[Records contained in a dataset]
•••

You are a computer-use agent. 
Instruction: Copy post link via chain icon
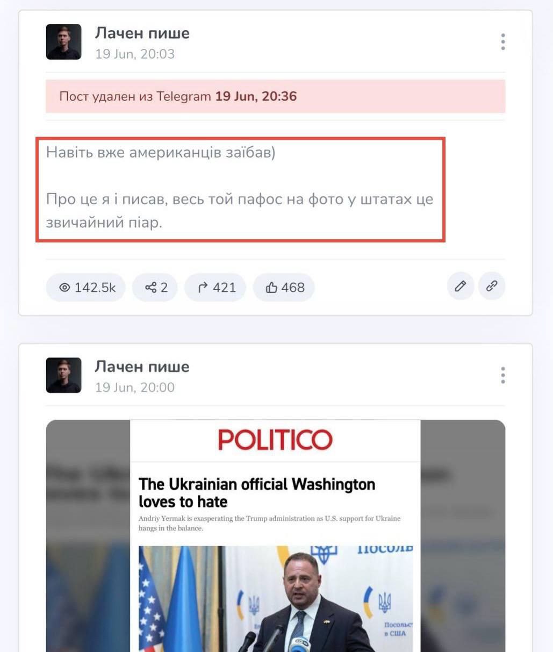pos(492,286)
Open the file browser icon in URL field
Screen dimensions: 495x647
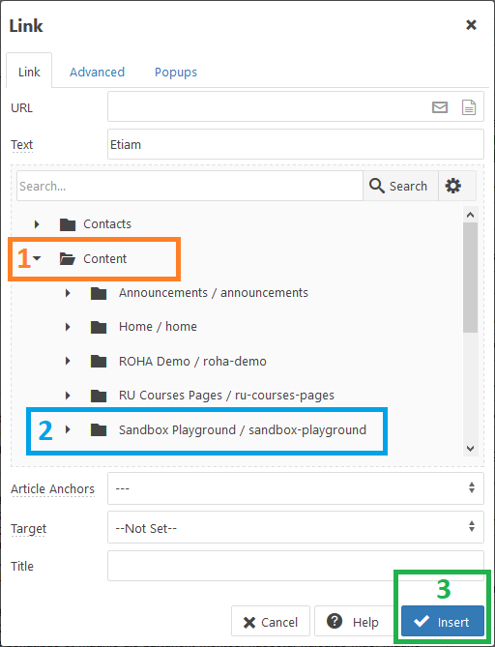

•••

EXERCISE INSTRUCTIONS:
Excluding pictures, copy exactly the lines from the line containing "Instruction: Copy post link via chain icon" through the last line of the data, inclusive.

SOLUTION:
Instruction: Copy post link via chain icon
pos(492,286)
Open the file browser icon in URL field
Screen dimensions: 495x647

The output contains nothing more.